If a line in the entries below includes "agent", pick it out and copy it.

____________________

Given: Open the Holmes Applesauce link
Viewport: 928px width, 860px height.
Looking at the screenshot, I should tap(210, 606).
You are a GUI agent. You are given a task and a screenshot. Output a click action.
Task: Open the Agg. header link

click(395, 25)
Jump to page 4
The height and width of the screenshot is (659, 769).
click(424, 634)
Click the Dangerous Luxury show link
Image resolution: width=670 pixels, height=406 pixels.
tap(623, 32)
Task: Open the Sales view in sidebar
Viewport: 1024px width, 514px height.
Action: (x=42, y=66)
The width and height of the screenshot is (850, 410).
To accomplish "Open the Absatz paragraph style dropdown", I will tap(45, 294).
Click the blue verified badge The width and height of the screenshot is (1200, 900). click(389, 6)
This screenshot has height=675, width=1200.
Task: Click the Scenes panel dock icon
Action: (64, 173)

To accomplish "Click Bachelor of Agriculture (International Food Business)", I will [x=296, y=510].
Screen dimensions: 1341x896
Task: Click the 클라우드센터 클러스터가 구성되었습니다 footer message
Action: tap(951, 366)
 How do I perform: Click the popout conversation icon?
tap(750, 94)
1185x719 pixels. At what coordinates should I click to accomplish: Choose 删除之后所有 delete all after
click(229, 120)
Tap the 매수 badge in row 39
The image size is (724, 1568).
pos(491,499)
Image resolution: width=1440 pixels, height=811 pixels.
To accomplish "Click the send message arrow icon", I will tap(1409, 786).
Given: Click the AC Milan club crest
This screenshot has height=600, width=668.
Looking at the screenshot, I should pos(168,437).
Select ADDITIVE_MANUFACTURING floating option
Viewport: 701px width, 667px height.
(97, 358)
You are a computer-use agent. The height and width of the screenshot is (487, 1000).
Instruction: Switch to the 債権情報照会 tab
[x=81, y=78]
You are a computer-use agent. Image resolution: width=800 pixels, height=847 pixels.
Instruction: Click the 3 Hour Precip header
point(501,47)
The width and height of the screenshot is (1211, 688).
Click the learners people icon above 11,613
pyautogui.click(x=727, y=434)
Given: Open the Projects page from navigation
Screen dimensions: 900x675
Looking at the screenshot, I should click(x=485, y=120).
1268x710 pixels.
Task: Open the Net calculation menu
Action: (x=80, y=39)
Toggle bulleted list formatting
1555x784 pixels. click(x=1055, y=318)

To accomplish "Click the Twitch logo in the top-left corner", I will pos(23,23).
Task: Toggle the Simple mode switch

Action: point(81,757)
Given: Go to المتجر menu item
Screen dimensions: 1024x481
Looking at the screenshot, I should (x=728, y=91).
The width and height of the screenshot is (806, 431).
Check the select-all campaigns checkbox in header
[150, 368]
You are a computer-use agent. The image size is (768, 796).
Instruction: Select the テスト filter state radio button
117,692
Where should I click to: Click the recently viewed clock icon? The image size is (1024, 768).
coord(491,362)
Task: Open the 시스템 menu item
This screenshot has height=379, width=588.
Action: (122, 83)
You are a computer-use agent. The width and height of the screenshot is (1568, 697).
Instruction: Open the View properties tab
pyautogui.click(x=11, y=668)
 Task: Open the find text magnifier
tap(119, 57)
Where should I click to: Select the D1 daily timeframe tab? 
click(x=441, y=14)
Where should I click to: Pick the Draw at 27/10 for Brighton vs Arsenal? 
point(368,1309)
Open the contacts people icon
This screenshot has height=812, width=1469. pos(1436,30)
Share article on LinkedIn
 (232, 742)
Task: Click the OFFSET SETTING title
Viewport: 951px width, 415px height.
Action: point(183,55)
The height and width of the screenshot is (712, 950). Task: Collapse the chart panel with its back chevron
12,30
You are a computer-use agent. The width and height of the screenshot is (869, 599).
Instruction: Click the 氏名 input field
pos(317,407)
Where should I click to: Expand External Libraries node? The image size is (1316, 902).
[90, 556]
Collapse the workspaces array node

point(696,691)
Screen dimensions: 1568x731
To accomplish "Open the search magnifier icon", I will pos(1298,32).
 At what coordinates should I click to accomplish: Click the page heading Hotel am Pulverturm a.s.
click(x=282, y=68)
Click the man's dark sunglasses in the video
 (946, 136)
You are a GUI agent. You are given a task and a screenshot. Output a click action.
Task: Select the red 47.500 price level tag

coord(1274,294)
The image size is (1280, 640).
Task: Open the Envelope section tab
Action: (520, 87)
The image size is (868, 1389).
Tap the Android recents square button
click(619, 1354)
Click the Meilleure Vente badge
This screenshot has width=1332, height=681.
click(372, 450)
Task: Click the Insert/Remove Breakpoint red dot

____________________

Written solution
You are a GUI agent. You are given a task and a screenshot. Output a click action.
You are a computer-use agent. The height and width of the screenshot is (487, 1000).
You are a computer-use agent. Image resolution: width=800 pixels, height=847 pixels.
You are a computer-use agent. The image size is (768, 796).
You are a computer-use agent. The width and height of the screenshot is (1568, 697).
You are a computer-use agent. The width and height of the screenshot is (869, 599).
You are a GUI agent. You are given a task and a screenshot. Output a click action.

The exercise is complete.